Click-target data

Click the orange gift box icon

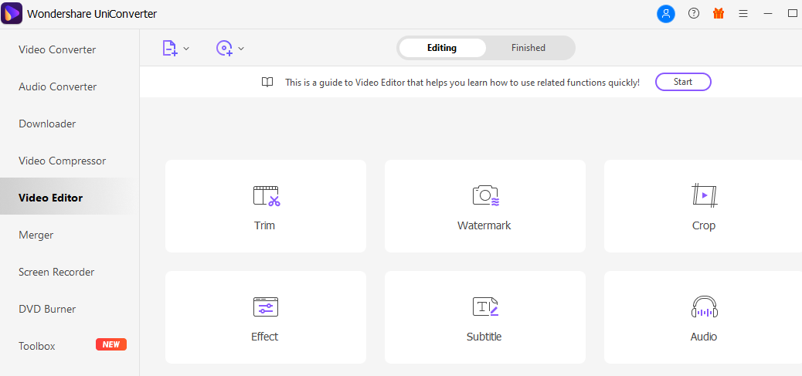tap(719, 14)
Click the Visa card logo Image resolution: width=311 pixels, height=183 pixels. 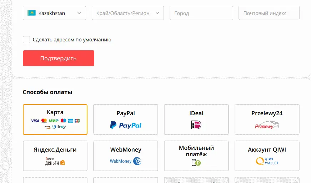click(x=35, y=121)
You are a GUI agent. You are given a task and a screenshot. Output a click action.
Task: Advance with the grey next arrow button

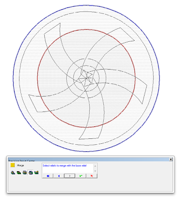(70, 176)
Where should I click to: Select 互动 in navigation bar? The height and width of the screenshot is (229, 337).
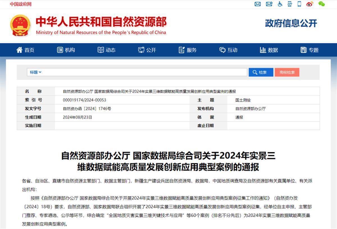tap(228, 50)
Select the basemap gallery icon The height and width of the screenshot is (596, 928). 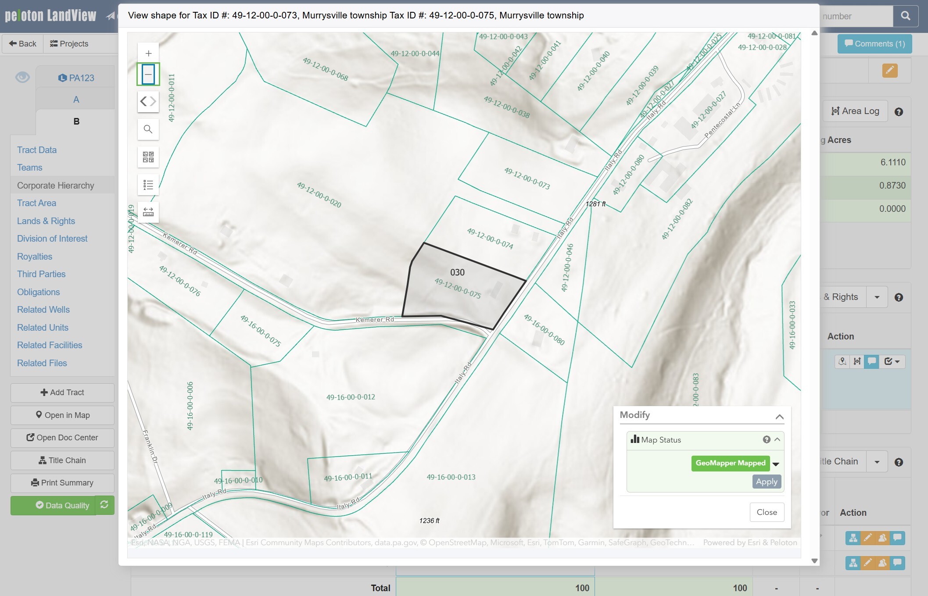tap(148, 157)
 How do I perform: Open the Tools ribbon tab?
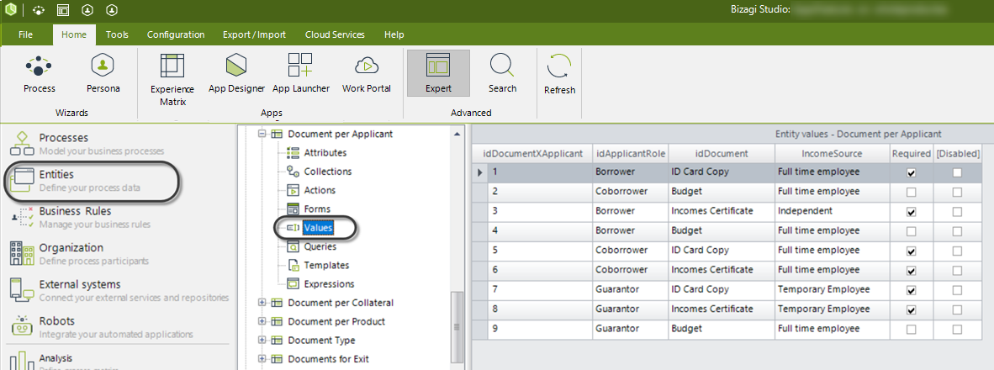117,34
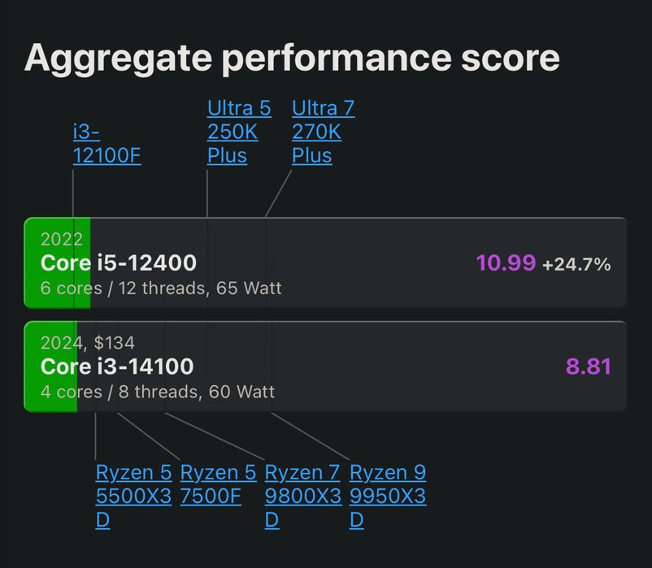Click the 10.99 performance score
Screen dimensions: 652x568
pos(506,263)
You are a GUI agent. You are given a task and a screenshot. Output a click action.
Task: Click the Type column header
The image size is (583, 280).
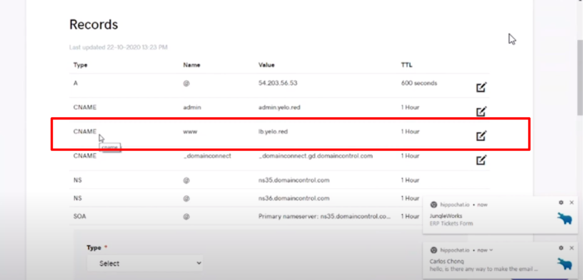80,65
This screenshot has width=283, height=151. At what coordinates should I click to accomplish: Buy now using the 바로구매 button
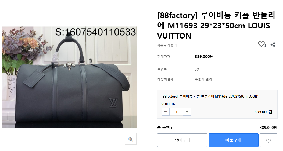click(x=233, y=140)
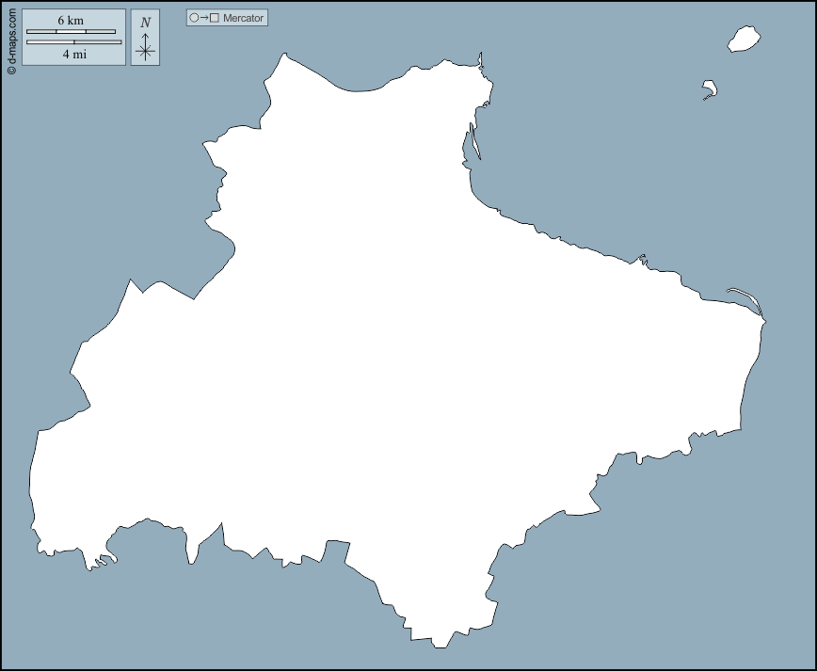
Task: Click the Mercator projection label
Action: [243, 18]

__Prompt__
Pick out every line in the records above that contains the word "should", and copy each of those lines.

__Result of this exercise__
Where should I click to: Select 互动 in navigation bar? The height and width of the screenshot is (229, 337).
This screenshot has width=283, height=151. At what coordinates should I click to accomplish: Buy now using the 바로구매 button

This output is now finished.